Briefly

West Virginia: ‘Turner Diaries’ author dies at 68

White supremacist leader William Pierce, whose book “The Turner Diaries” is believed to have inspired Oklahoma City bomber Timothy McVeigh, died Tuesday. He was 68.

Pierce died at his compound near Hillsboro, about 140 miles northeast of Charleston, said his business manager, Bob DeMarias. He became ill about three weeks ago from cancer, though he was never diagnosed, DeMarias said.

Pierce’s novel, published in 1978, depicts a violent overthrow of the government by a small band of white supremacists who finance themselves through counterfeiting and bank robbery.

One chapter, titled the “Day of the Rope,” describes white corpses hung from every street corner with placards reading, “I defiled my race.”

FBI investigators have said McVeigh was a fan of Pierce’s book and used it as a blueprint for bombing the Oklahoma City federal building in 1995. The book includes a truck-bombing of FBI headquarters.

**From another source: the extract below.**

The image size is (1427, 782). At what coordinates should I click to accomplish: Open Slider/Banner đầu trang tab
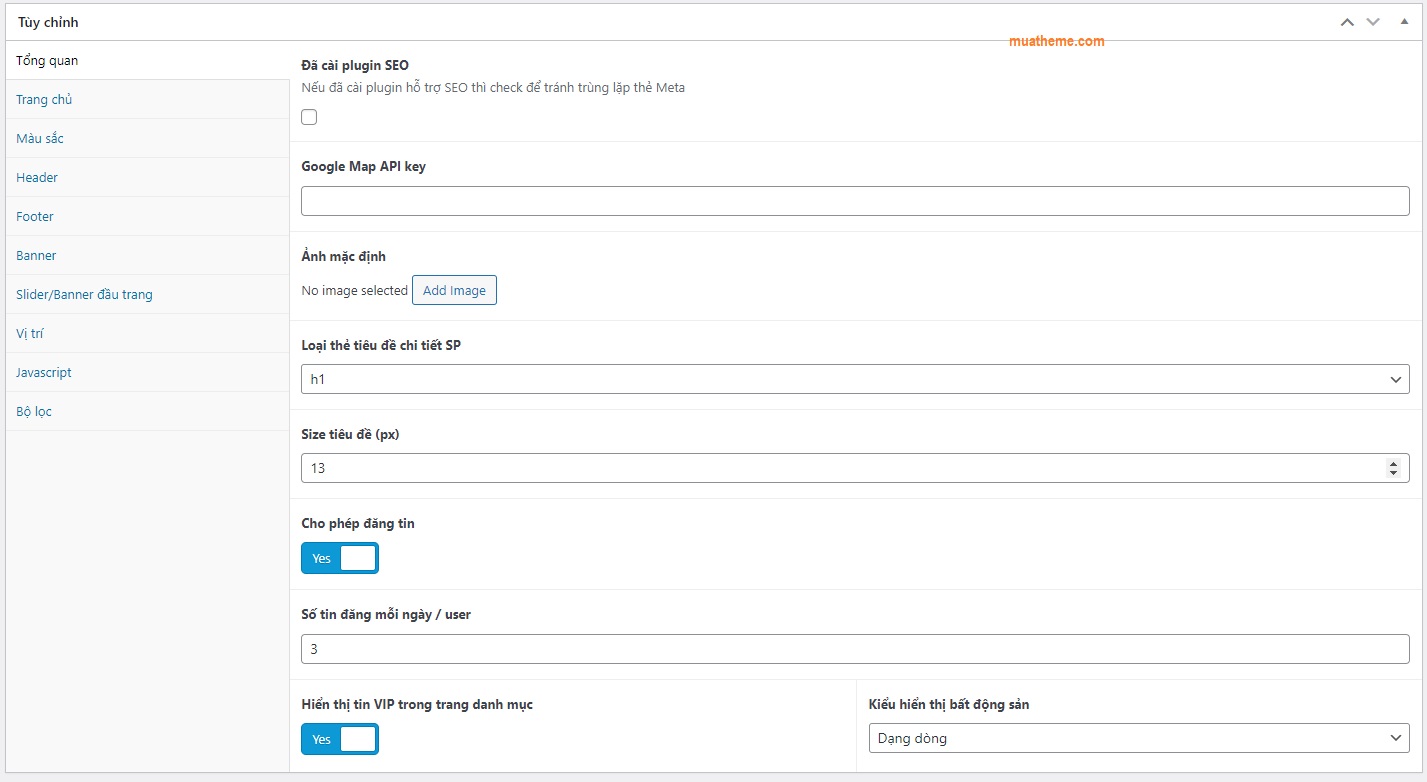pyautogui.click(x=84, y=295)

Florida: Salvadorans ordered to pay torture victims

A federal jury on Tuesday in West Palm Beach ordered two retired Salvadoran generals to pay $54.6 million to three torture victims the first time a U.S. court has held anyone from that nation liable for atrocities committed during the bloody civil war two decades ago.

Legal experts say the verdict is likely to encourage an estimated 500,000 victims of human rights abuses abroad to sue their torturers or their bosses who are now living in the United States.

“This is an historic victory that shows that American juries can grasp the concept that foreign commanders who condone atrocities by their men can be held accountable,” said Joshua N. Sondheimer of the Center for Justice and Accountability, a San Francisco-based consortium of pro bono lawyers that represented the three plaintiffs in the 1999 lawsuit.

North Carolina: University sued for reading requirement

A Christian organization in Mississippi is suing the University of North Carolina-Chapel Hill, claiming a requirement that freshmen read a book on the Islamic faith violates the students’ first amendment rights.

The suit, filed Monday, asks a federal court in Greensboro to order the school to drop the requirement.

“We believe that the University of North Carolina overstepped its bounds … ,” said Michael DePrimo, a lawyer with the American Family Association Center for Law & Policy, the organization that filed the suit on behalf of three students, an alumnus and a taxpayer.

“Our understanding is that there have been numerous objections to the forced reading of the book ‘Approaching the Qur’an’ as well as mandatory participation in discussion groups about the book.”

The university declined to comment, which is how it generally responds to pending lawsuits.

Illinois: Chemical release kills 80,000 fish

At least 80,000 fish were killed when workers cleaning a boiler at the University of Illinois flushed toxic levels of ammonia into the Urbana sewer system.

The fish were found along a 10-mile stretch of a Salt Fork River tributary in central Illinois. It took more than a week to count the bodies of the smallmouth bass, sunfish and other fish; about half were minnows.

Employees at a university power plant were cleaning the boiler on July 11 when they flushed the chemical into the sewer system.

The Urbana sewage plant was expecting the release but was not equipped to handle the high levels of ammonia, officials said. An attempt to divert the chemical failed.